Poor Things, film féministe?

CINEMA – Le film Pauvres Créatures est en salle depuis quelques semaines. Il explore la vie d’une femme vivant avec le cerveau d’un enfant, elle découvre alors le monde qui l’entoure sans y avoir été socialisée.

Il y a des scénarios comme celui de Poor Things qui perturbent. Le réalisateur grec Yórgos Lánthimos s’est inspiré du livre de l’écrivain Alasadair Gray, publié en 1992 pour créer un film qui lui a valu le Lion d’Or à la Mostra de Venise en septembre dernier. Il raconte à l’écran l’histoire de Bella Baxter, jeune femme enceinte qui, après s’être jetée d’un pont, est «sauvée» par un docteur savant-fou décidant de la réanimer avec le cerveau de son fœtus. On suivra ainsi les aventures de ce personnage qui est une enfant dans un corps d’adulte, interprété majestueusement par l’actrice et coproductrice, Emma Stone.

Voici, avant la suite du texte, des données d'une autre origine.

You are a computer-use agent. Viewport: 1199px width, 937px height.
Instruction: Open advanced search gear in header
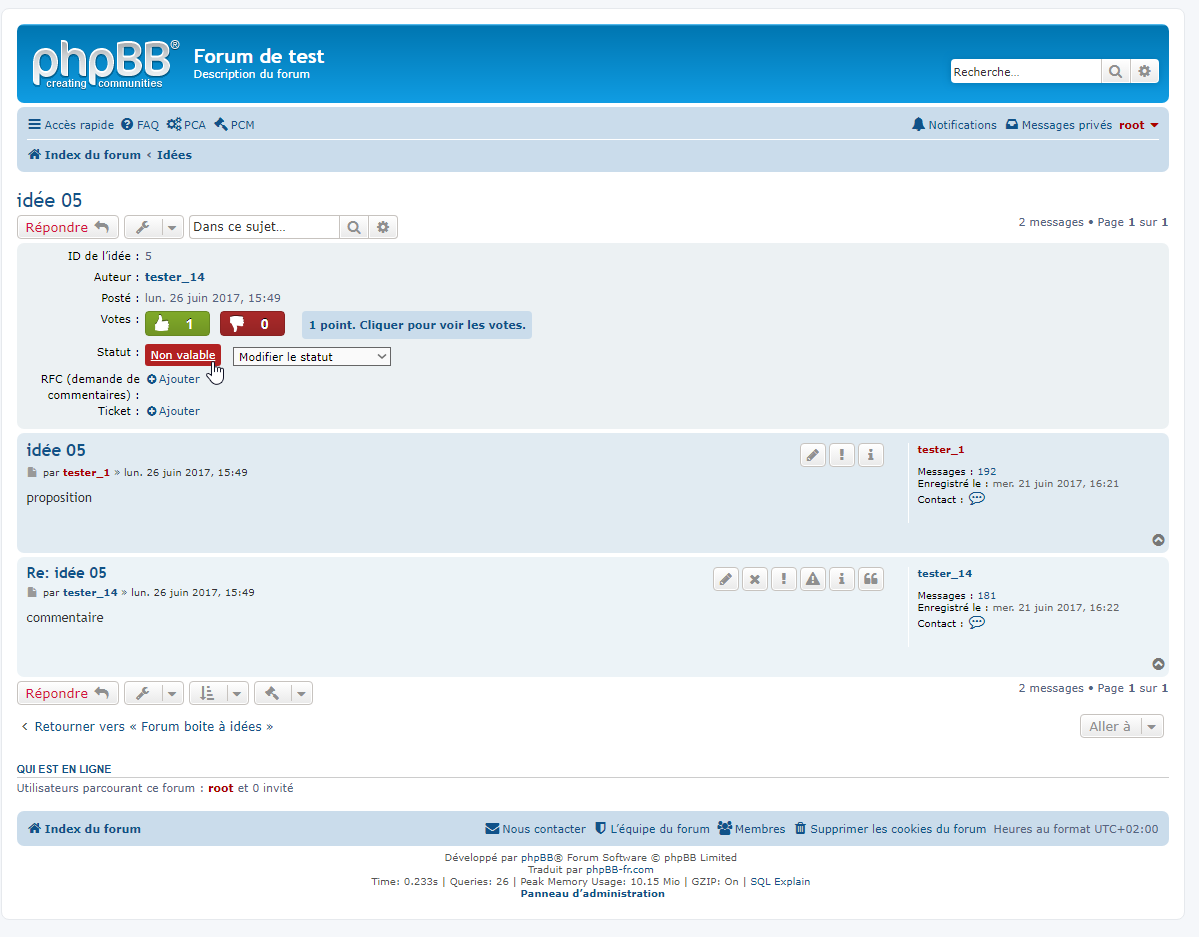pyautogui.click(x=1145, y=72)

Une adulte-enfant hypersexualisée

Le film aux décors surréalistes, se déroule à l’époque victorienne. De Londres à Paris, en passant par Lisbonne, nous suivrons les voyages de la protagoniste accompagnée d’un homme séduit par sa beauté et son innocence libératrice. Bella, dont on ne connaît pas l’âge mental (ce qui est passablement dérangeant) est confrontée, dès le début du récit, à toutes les caractéristiques imaginables d’un monde dirigé par des hommes : contrôle, enfermement, objectification sexuelle, etc. Certaines critiques saluent la réussite d’un récit d’émancipation, où le personnage principal se libère des normes patriarcales pour se frayer un chemin avec ses propres règles. Seulement, la représentation de sa sexualité dans la première partie du film est loin d’être féministe. N’ayant pas été socialisée, le film s’amuse à rendre «naturelles» ou innées les premières expériences de Bella. Les scènes ont tendance à l’objectifier et à refléter les fantasmes du réalisateur au lieu de nous transmettre ce à quoi ressemble la découverte de la sexualité d’un point de vue d’une enfant. Bien que l’histoire se focalise sur la découverte de son corps et du plaisir qu’il peut lui procurer, les séquences sont marquées par un «male gaze» tout en reproduisant certaines images des films pornographiques mainstreams.

«Mon corps, mon choix»?

La suite du long- métrage est légère- ment plus réjouissante. L’héroïne exclut effectivement de plus en plus la plupart des codes genrés qui lui sont infligés, ainsi que les hommes qui font partie de sa vie, dont on comprend qu’il s’agit de « Pauvres Créatures » que l’on méprise.  Après avoir travaillé en tant que travailleuse du sexe dans une maison close, c’est de la bouche d’un personnage masculin qu’on lui fait soudainement savoir que son corps lui appartient et qu’elle est libre. Une révélation imprégnée par une sorte de «Mon corps, mon choix» simpliste et dont on aurait préféré que le «créateur» de Bella soit alerte avant de faire des expériences sur son corps et celui d’autres femmes. Malgré les beaux décors et l’esthétique léchée, ce film semble reprendre des principes du féminisme de manière presque grotesque et dont on peine parfois à percevoir l’intention. Pourquoi ne pas avoir poussé le potentiel de cet univers et de ce personnage non socialisé pour découvrir un monde encore plus expérimental et révolutionnaire?